Отрывок со страницы
Опубликовано в журнале Знамя, номер 11, 2001
Чтение мемуаров в последнее время иной раз просто озадачивает.
Открываешь книгу и в разделе, озаглавленном “На правах личного знакомства”, узнаешь, что Александр Яшин, “будучи членом редколлегии альманаха “Москва”… напечатал рассказ “Рычаги”. — Однако этот знаменитый рассказ увидел свет в сборнике “Литературная Москва”, да и не был там автор членом редколлегии!
Мелочь, — скажете, — описка, равно как и то, например, что упоминаемый в том же разделе банкет по случаю юбилея Александра Твардовского был не в 1958 году, а в 1960-м, когда поэту исполнилось пятьдесят лет, и ушел Александр Трифонович из журнала “Новый мир” не в 1971-м, а годом раньше.
Но ведь дальше — пуще! Описывается “проработка” критика Юзовского во время смрадной кампании по “борьбе с космополитизмом”:
“На него все время наскакивал Ю. Суровцев. Придерживая ворот пиджака, по-видимому, под ним не было рубашки, он вопил истошным голосом: “Где, когда и с кем вы встречались? Назовите явки”. Он явно работал на зрителя. Его не интересовали ответы Юзовского. Всем, наверное, было ясно, что Юзовский не участвовал в подпольной организации, но одернуть распоясавшегося Суровцева никто не посмел”.
Выразительная зарисовка, не правда ли? Беда лишь в том, что Юрий Суровцев в ту пору еще разве что в университет поступил. Мемуаристка спутала его с действительно распоясавшимся тогда погромщиком Анатолием Суровым!
Что поделать, Наталия Павловна Бианки писала свои воспоминания уже тяжело больной и в очень преклонном возрасте. Память ей явно изменяла, да, по правде говоря, и собственная роль в литературе, связанная с тем, что Бианки долгие годы была заведующей редакцией “Нового мира” (должность скорее техническая), представлялась ей много значительнее, нежели то было в действительности.
Однако тем ответственнее должны были подойти к работе над ее книгой “Не поле перейти…” выпускавшее ее издательство “Виоланта” и в первую очередь редактор Г. Светличный, которому надлежало взыскательнее отнестись к ее “богатой фактологической палитре”, как затейливо сказано в предваряющей книгу аннотации.

Задание
Перепиши заметку о мемуарах, всё от «Открываешь книгу и» и до «автор членом редколлегии!», поставив «редакции» вместо «редколлегии».

Данные
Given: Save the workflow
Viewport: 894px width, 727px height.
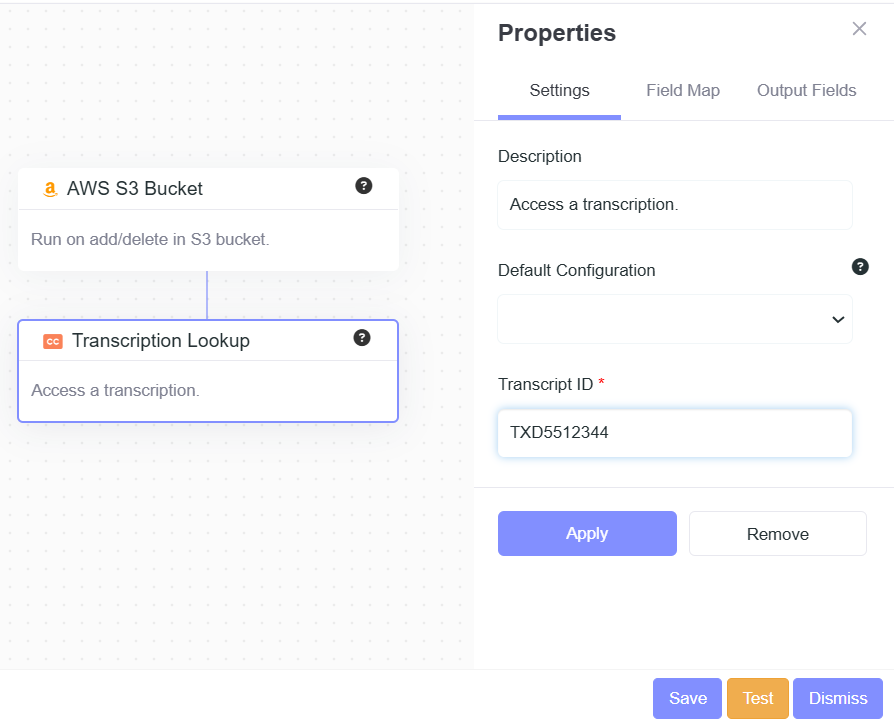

Ответ
Открываешь книгу и в разделе, озаглавленном “На правах личного знакомства”, узнаешь, что Александр Яшин, “будучи членом редакции альманаха “Москва”… напечатал рассказ “Рычаги”. — Однако этот знаменитый рассказ увидел свет в сборнике “Литературная Москва”, да и не был там автор членом редакции!